Your goal: Begin at the line that has "Toggle the Deploy Failure notification switch" and stop after the line that has "Screen dimensions: 1895x996 coord(1273,983)". Rewrite only those lines, replacing "Deploy Failure" with "Build Failure" and changing nothing else, and leave the pictures out.

Information given:
□ □ □ □ □

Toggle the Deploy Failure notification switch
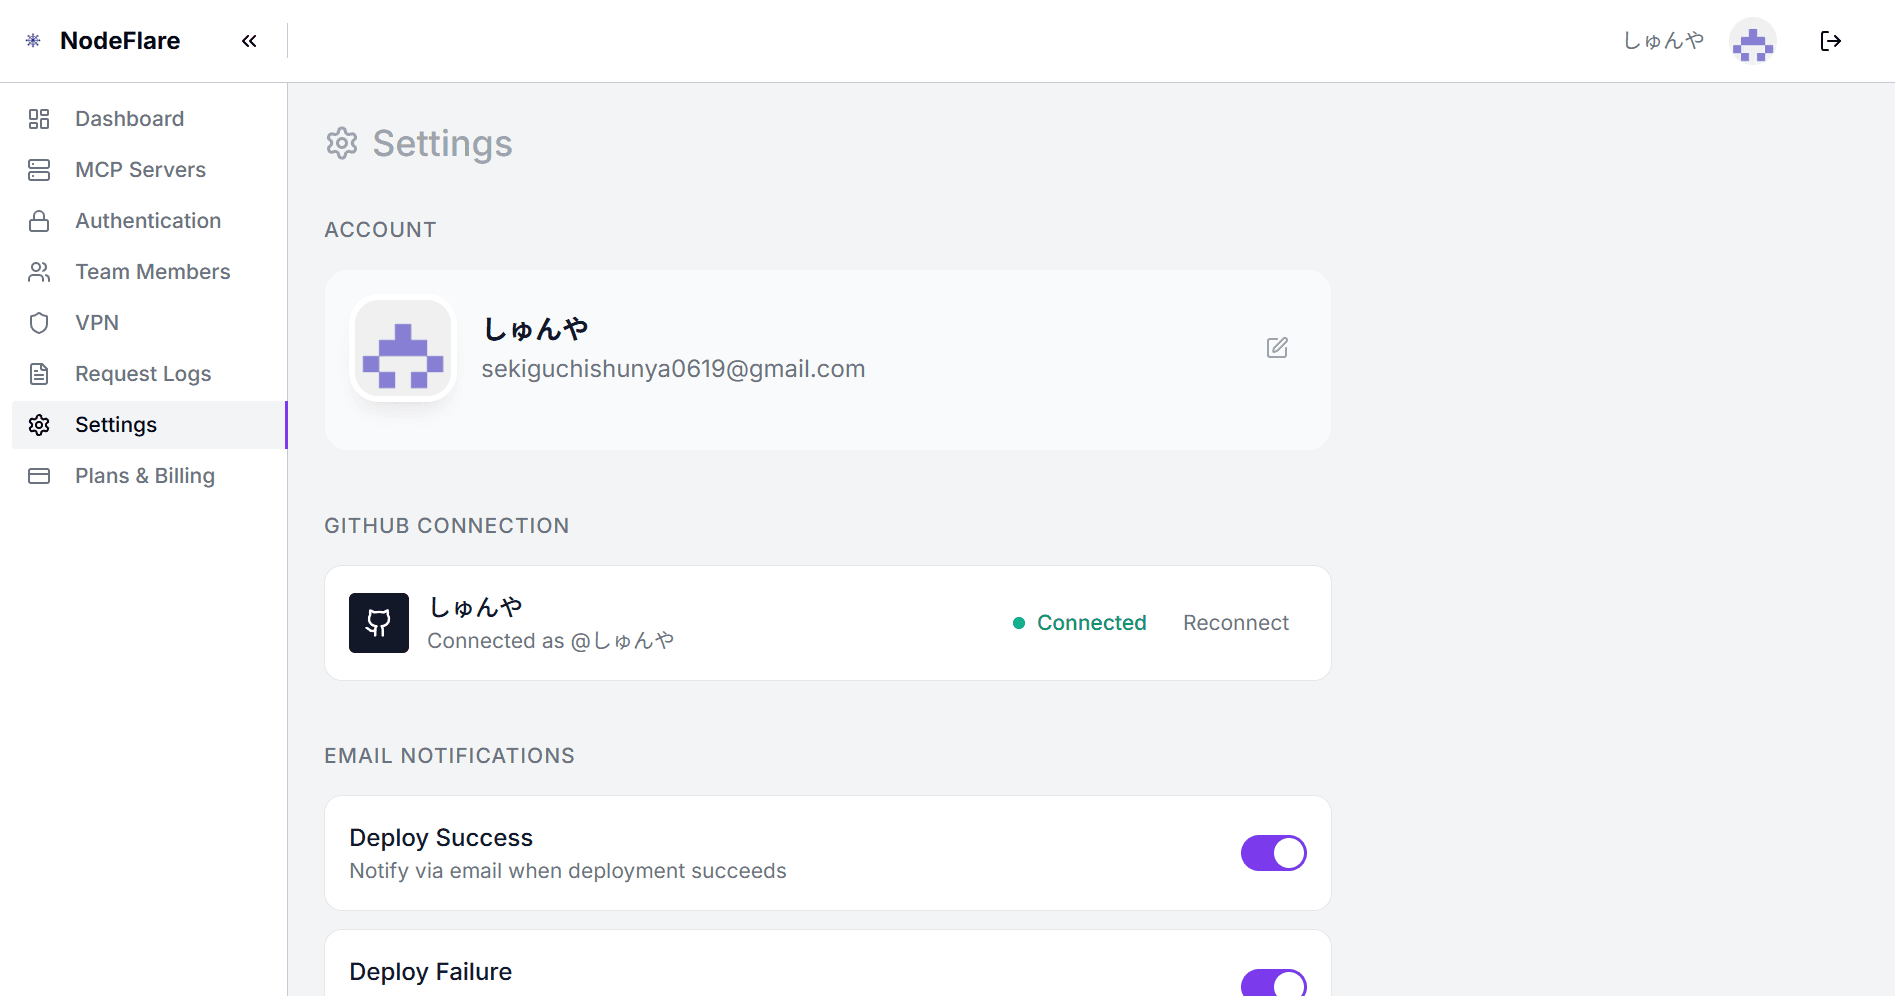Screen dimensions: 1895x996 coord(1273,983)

□ □ □ □ □

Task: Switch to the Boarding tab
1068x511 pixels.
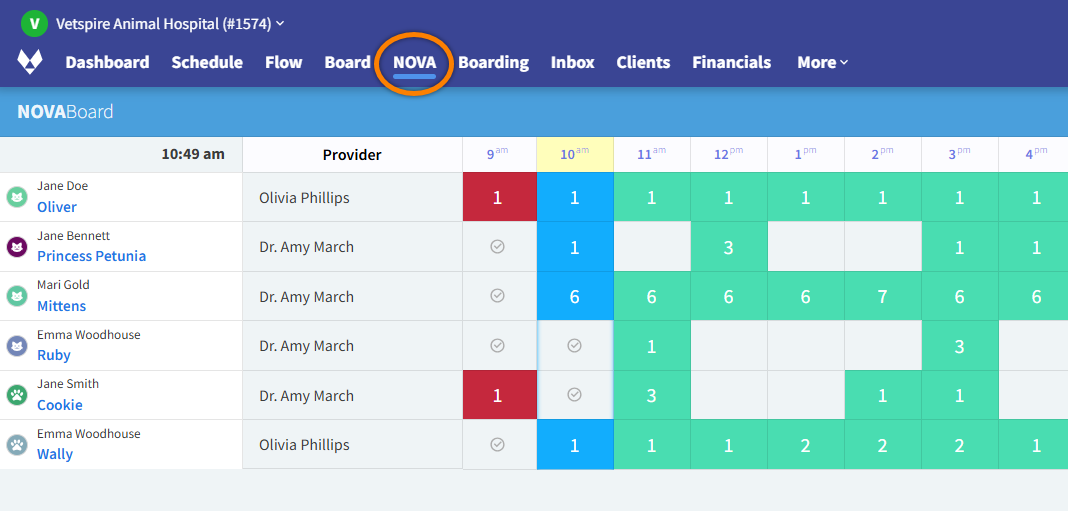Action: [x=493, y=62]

□ □ □ □ □

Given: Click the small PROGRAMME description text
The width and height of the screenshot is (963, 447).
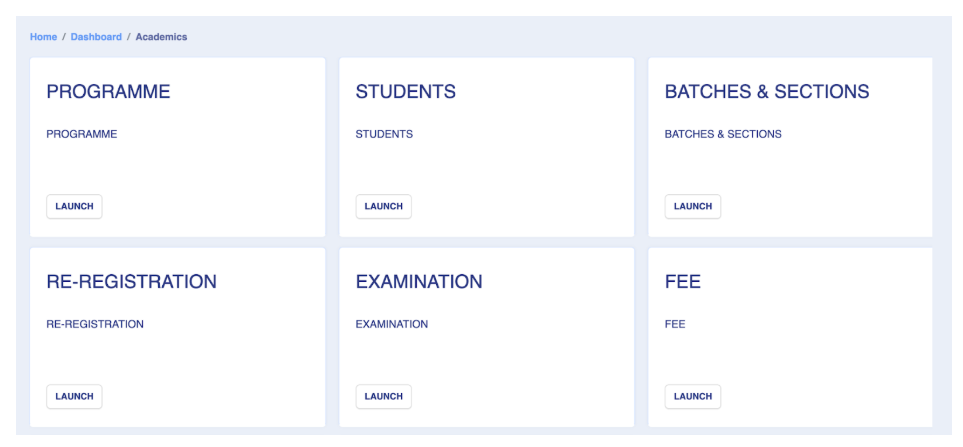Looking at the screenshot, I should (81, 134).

□ □ □ □ □

Answer to the problem:
Toggle the Build Failure notification switch
Screen dimensions: 1895x996 coord(1273,983)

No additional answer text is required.